_Given task a_:
List the best ways to fight stigma that the text on combating stigma names.

_Extract_:
=-=-=

Combating Stigma Copy

How can a gallery or museum program reduce stigma?  Everyone has a role to play.  The best ways to fight against stigma are to think of the person first, to model positive attitudes and actions, to encourage and celebrate participation, and to amplify the lived experiences of people living with dementia.

When people living with dementia feel understood, supported, and included, they participate in their community.  Seeing them as active participants in gallery and museum programs or as regular visitors can change their own sense of ability and (inclusion) as well as the perception that others have of them.

When organizations become educated about dementia, they are able to create opportunities for participation and inclusion.  When they centre the experiences of people with dementia in their mandates, operations and activities, they become inclusive.

=-=-=

_Records provided_:
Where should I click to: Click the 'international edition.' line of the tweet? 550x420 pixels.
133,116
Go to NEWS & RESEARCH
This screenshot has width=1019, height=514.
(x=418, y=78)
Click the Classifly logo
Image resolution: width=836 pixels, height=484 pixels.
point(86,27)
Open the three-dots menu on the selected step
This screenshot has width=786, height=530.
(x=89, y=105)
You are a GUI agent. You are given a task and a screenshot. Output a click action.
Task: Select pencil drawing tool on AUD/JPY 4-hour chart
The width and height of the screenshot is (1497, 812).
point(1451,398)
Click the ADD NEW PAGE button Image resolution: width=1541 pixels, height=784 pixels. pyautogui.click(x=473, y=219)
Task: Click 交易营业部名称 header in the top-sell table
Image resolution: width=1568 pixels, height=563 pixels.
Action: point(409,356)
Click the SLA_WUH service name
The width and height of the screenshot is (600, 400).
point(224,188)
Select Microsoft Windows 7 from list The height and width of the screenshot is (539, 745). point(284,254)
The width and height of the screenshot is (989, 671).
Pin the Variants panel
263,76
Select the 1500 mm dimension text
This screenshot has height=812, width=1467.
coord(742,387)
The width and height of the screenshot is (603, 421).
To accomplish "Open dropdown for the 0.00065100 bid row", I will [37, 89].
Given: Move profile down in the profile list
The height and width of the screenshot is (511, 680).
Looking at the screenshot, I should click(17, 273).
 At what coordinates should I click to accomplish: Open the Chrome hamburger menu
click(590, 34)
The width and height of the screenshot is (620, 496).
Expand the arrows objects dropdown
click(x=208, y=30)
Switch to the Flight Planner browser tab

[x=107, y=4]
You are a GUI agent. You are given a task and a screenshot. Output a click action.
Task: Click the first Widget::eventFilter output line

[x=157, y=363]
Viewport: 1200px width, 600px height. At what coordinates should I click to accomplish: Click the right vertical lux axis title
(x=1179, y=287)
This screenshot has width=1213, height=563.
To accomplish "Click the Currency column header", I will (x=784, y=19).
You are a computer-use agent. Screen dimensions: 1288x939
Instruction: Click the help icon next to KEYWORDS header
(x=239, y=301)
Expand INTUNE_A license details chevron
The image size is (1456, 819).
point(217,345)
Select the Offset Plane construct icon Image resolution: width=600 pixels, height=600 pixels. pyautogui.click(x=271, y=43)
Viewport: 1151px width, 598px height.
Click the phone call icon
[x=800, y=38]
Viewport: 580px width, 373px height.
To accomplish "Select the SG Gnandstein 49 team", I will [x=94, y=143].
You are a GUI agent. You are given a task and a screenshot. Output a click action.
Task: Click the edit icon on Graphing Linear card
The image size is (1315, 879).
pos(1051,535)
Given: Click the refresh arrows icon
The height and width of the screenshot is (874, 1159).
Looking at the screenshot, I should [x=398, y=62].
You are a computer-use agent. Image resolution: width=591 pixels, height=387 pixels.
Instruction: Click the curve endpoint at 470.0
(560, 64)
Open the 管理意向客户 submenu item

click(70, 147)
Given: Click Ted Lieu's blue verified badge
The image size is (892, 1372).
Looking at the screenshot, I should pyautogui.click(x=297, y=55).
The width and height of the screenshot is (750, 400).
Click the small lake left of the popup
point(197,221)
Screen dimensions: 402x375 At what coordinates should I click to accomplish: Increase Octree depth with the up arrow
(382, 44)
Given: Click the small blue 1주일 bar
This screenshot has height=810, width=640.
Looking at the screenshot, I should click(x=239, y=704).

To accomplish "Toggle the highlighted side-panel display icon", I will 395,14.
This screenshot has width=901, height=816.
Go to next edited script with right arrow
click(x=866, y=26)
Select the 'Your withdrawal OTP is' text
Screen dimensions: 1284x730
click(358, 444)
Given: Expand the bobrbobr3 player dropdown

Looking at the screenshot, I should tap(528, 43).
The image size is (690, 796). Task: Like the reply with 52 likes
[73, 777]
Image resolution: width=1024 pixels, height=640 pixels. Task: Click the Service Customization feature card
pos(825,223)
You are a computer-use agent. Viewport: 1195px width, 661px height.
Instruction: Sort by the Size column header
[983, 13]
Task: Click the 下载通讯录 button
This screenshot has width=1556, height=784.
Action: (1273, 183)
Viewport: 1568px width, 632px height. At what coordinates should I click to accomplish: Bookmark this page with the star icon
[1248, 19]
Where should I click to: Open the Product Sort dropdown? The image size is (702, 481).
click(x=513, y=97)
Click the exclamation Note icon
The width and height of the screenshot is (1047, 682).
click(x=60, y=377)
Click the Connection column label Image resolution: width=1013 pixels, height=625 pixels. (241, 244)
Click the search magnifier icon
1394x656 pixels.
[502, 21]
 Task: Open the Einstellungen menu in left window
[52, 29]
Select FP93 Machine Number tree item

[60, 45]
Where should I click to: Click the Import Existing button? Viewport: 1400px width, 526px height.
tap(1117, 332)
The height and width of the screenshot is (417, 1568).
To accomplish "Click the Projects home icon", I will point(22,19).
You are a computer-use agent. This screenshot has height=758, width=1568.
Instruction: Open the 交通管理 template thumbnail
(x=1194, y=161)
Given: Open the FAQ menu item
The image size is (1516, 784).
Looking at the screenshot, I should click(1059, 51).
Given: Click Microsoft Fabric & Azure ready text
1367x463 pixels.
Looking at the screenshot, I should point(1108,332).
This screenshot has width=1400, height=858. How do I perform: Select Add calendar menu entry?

=-=-=

_Given task b_:
Format the stretch of the entries from the line containing "Where should I click to: Click the Import" through the last line of the entries as a JSON list of strings, one string per line, with blank lines left out.

_Worked answer a_:
- Think of the person first
- Model positive attitudes and actions
- Encourage and celebrate participation
- Amplify the lived experiences of people living with dementia

_Worked answer b_:
[
  "Where should I click to: Click the Import Existing button? Viewport: 1400px width, 526px height.",
  "tap(1117, 332)",
  "The height and width of the screenshot is (417, 1568).",
  "To accomplish \"Click the Projects home icon\", I will point(22,19).",
  "You are a computer-use agent. This screenshot has height=758, width=1568.",
  "Instruction: Open the 交通管理 template thumbnail",
  "(x=1194, y=161)",
  "Given: Open the FAQ menu item",
  "The image size is (1516, 784).",
  "Looking at the screenshot, I should click(1059, 51).",
  "Given: Click Microsoft Fabric & Azure ready text",
  "1367x463 pixels.",
  "Looking at the screenshot, I should point(1108,332).",
  "This screenshot has width=1400, height=858. How do I perform: Select Add calendar menu entry?"
]